[Stored records]
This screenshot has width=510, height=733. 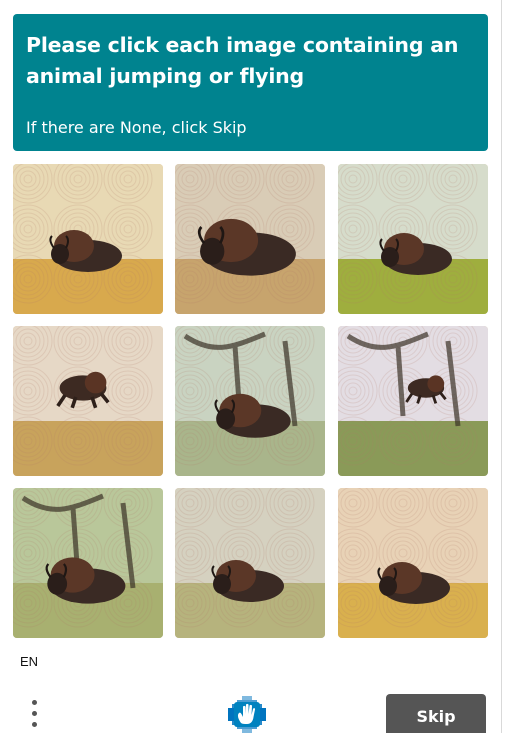 What do you see at coordinates (35, 714) in the screenshot?
I see `kebab-menu-icon` at bounding box center [35, 714].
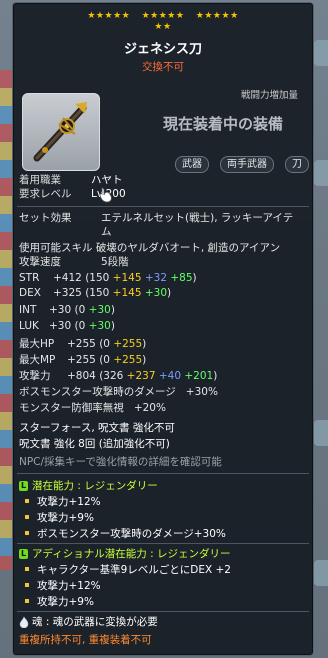 The image size is (328, 658). Describe the element at coordinates (92, 408) in the screenshot. I see `ignore-defense-row: モンスター防御率無視 +20%` at that location.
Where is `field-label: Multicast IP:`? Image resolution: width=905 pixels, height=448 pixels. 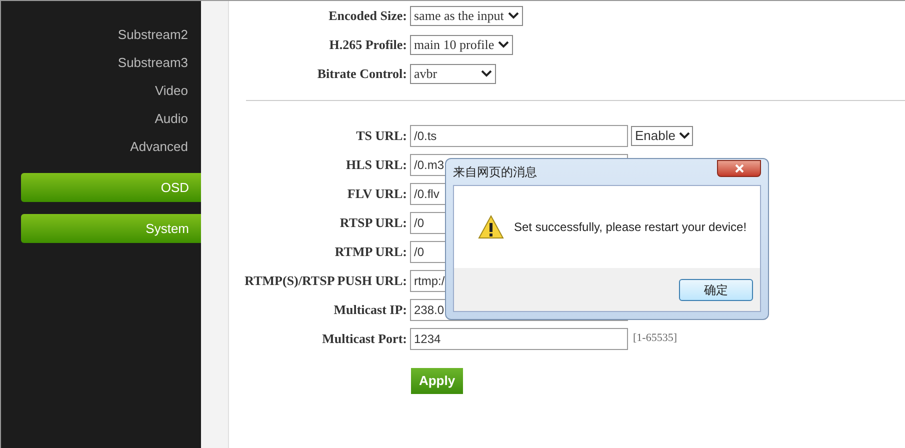
field-label: Multicast IP: is located at coordinates (370, 309).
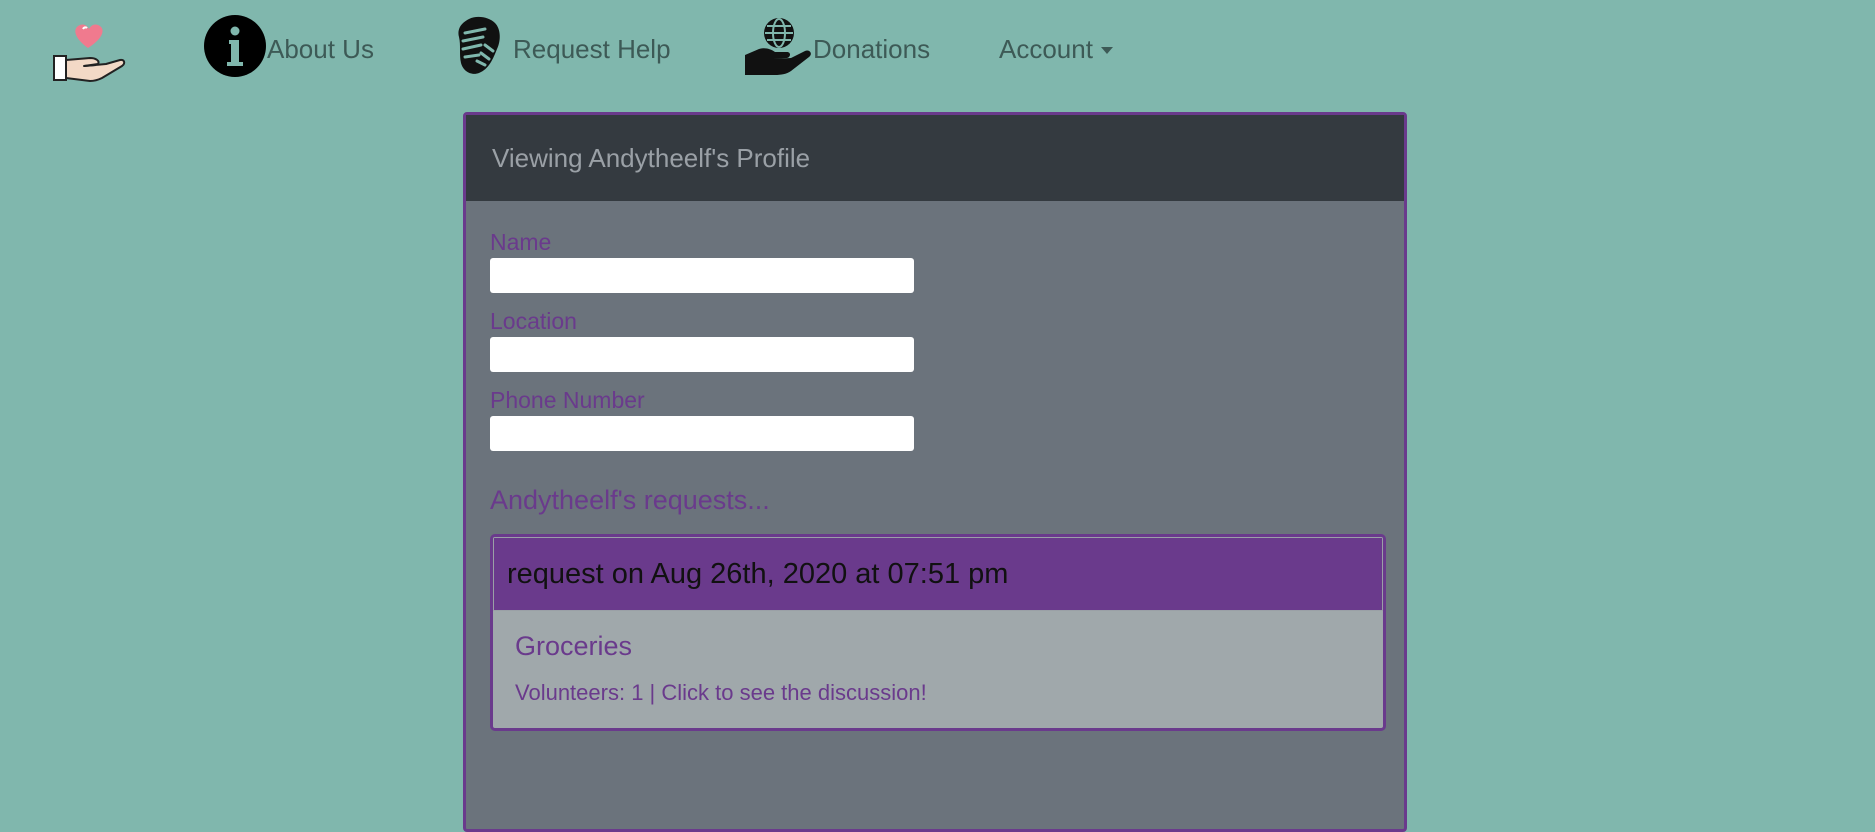 This screenshot has height=832, width=1875. I want to click on caret-down-icon, so click(1106, 50).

**Job:**
Update the stretch of records from the line containing "pixels, height=448 pixels." through the end of the records by replacing "resolution" with "size" and changing nothing else. Leave the pictures out of your answer.

**Answer to this exercise:**
Where is `field-label: Multicast IP:`? Image size: width=905 pixels, height=448 pixels. 
field-label: Multicast IP: is located at coordinates (370, 309).
 This screenshot has height=832, width=1875. I want to click on caret-down-icon, so click(1106, 50).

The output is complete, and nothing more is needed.